What will happen if I become Incapacitated? 2017-07-19T09:03:30+00:00

If you had a stroke or an accident that left you mentally or physically incapacitated you would need someone to manage your affairs. Sooner or later, your signature would be required to manage a bank account, pay a bill or handle your property. If you are unable to sign your name, a court will get to decide who should handle your affairs.

Can I just give away my assets to my children? 2017-07-19T09:01:43+00:00

Yes. However, this exposes the children to capital gains taxes that usually far exceed what it would have cost to probate the estate! It also exposes your assets to your children’s creditors – assets they could easily lose to settle a judgment against one of their children! Joint ownership of assets with your children is almost always the most expensive way to pass your assets to your children.
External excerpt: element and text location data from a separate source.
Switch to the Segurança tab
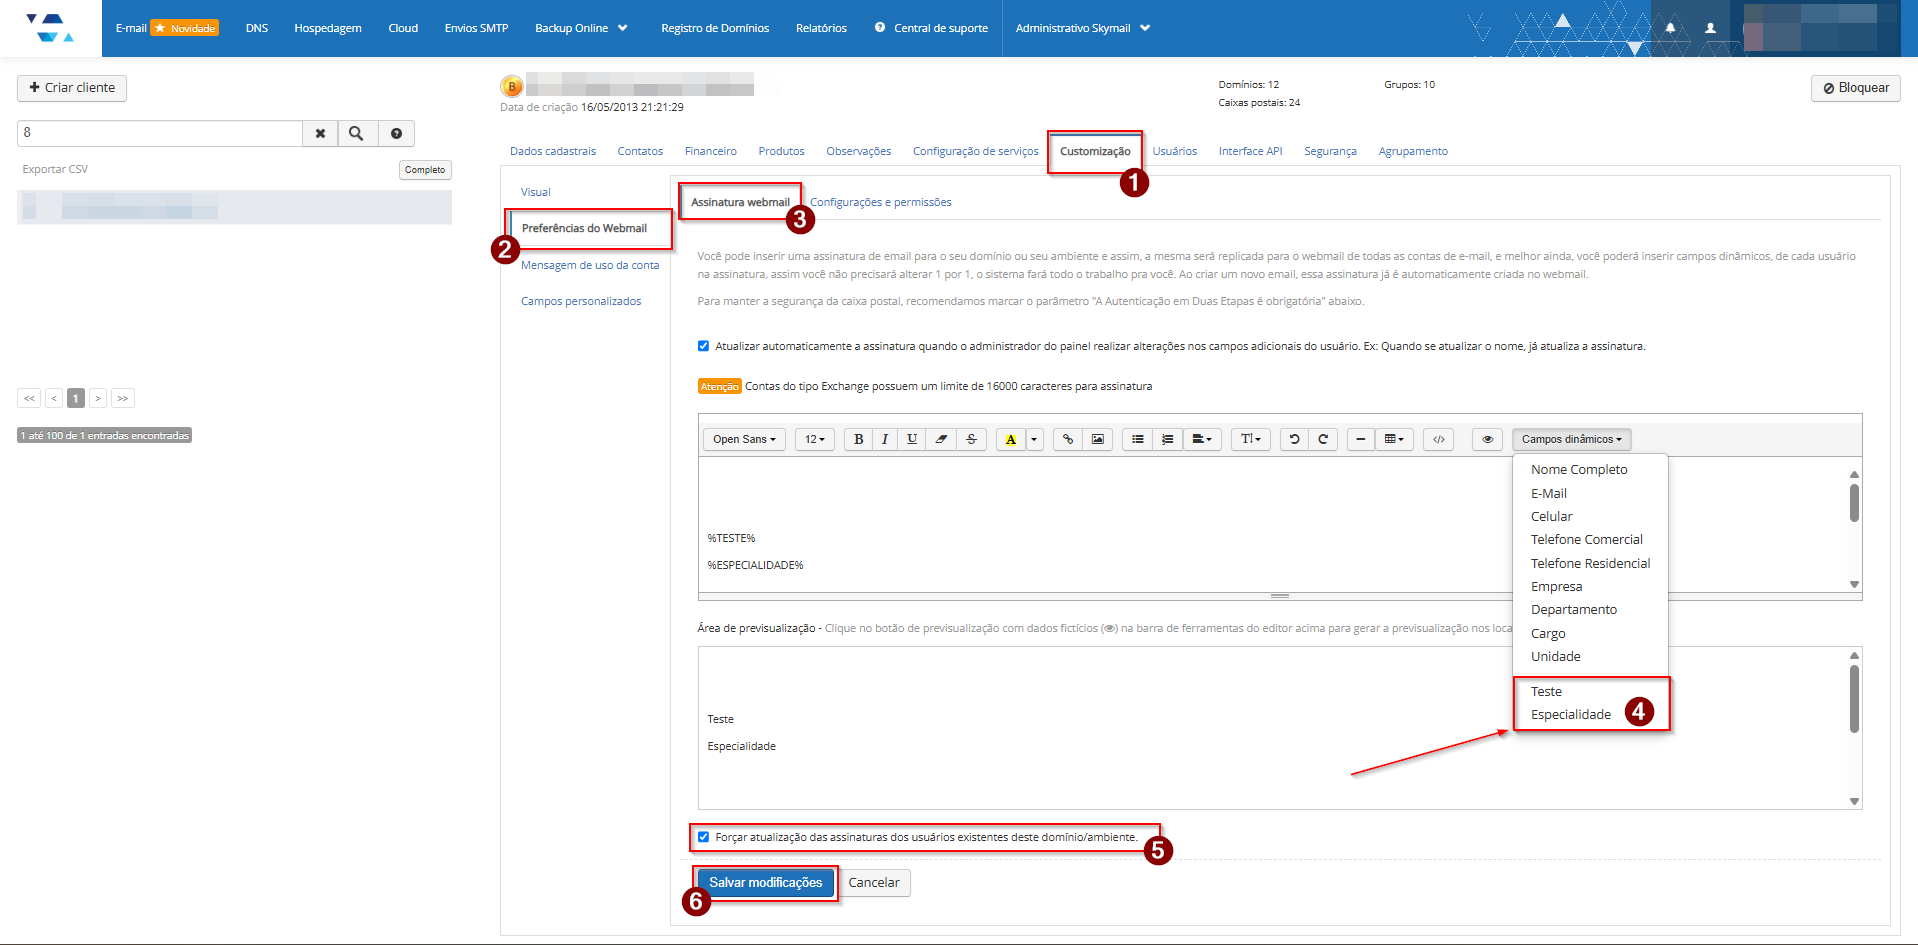1918x945 pixels. click(x=1329, y=151)
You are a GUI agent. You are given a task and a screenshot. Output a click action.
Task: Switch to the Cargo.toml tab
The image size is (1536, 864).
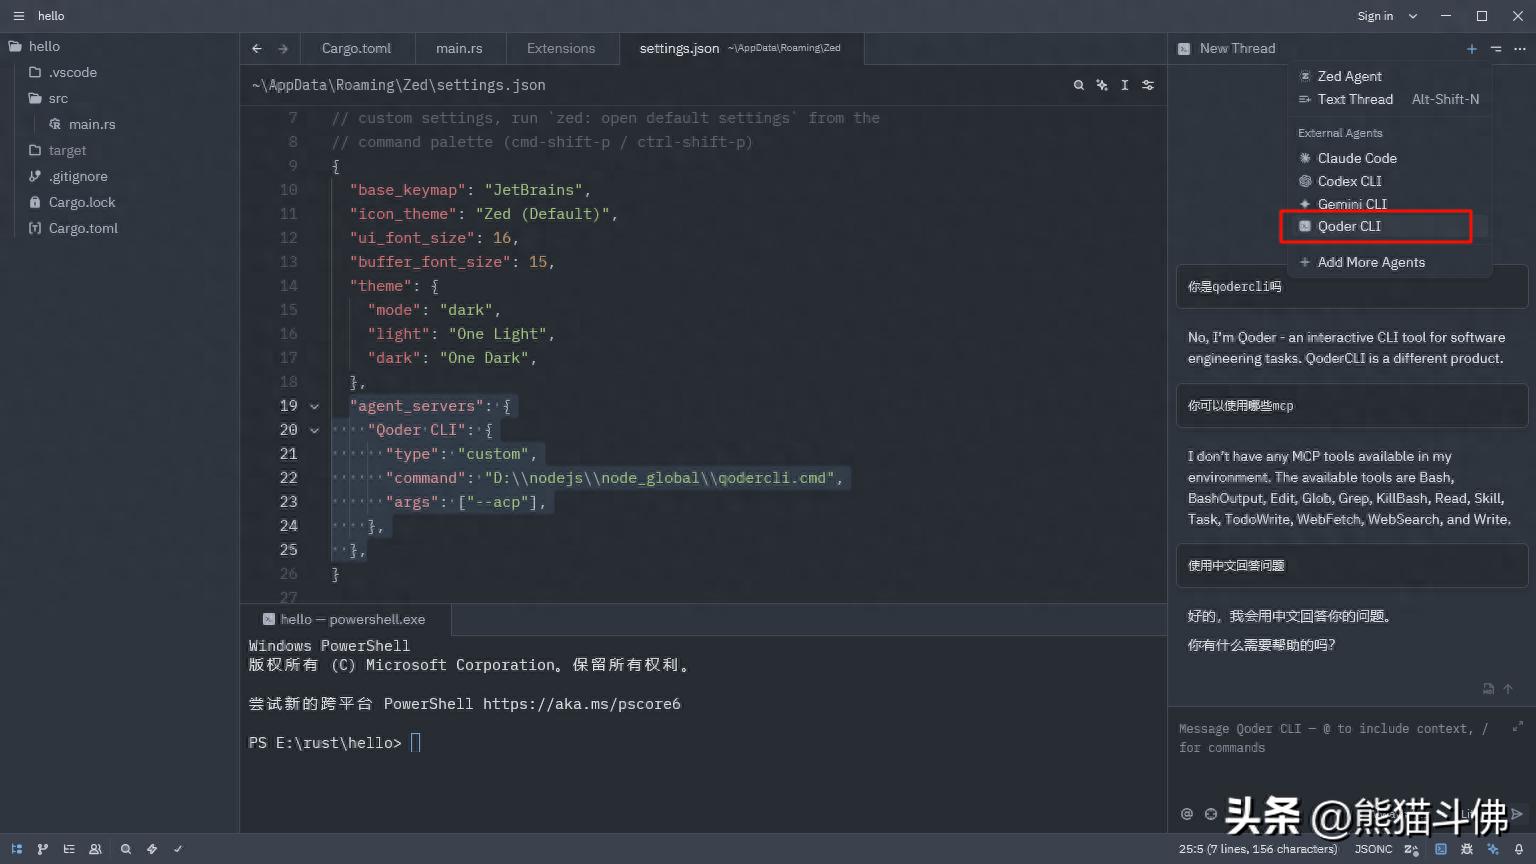click(x=356, y=48)
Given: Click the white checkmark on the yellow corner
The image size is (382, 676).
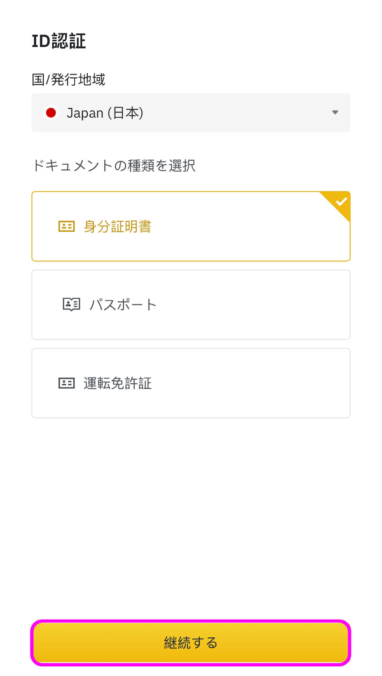Looking at the screenshot, I should click(x=341, y=201).
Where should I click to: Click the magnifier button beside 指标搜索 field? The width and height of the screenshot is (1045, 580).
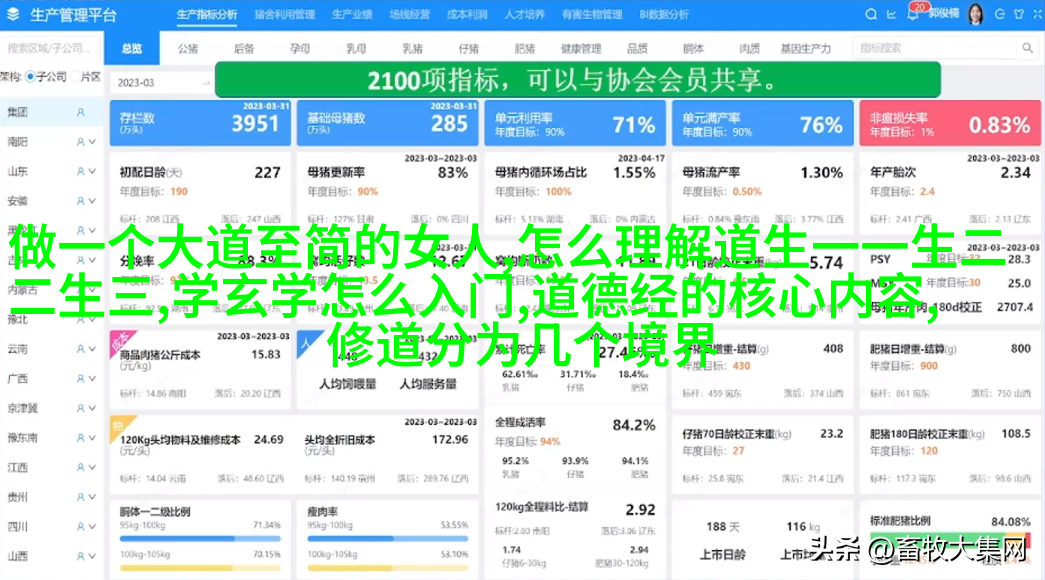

Can I avoid Probate having a Will? 2017-07-19T09:00:07+00:00

No. In fact, a will is the very reason for probate. A will must be proven in probate court. If you have a will, your estate must be probated.

Will Heirs have access to accounts immediately? 2017-07-19T08:58:45+00:00

No. Until the probate process is completed, your bank and other financial custodians will simply refuse to release your assets to your heirs. During the course of the procedure the assets are frozen and are not accessible. Most family financial needs must be put on hold while the court sifts through potential heirs, creditors, debtors, and possible legal challenges to the will.

How long does the Probate Process take? 2017-07-19T08:57:40+00:00

This depends on the probate process best suited for the estate. The process can take as little as 10 days or as long as 18 months.

What is Probate? 2017-07-19T08:51:44+00:00

Probate is a process that changes title to assets and also guarantees the authenticity and legality of your Last Will and Testament. At your death it permits your financial custodians (banks, credit unions, stockbrokers, registrar of deeds, etc.) to safely release your savings accounts, stocks, real estate, etc. into the possession of your legal heirs, free from the fear of possible lawsuits by disinherited or disgruntled heirs.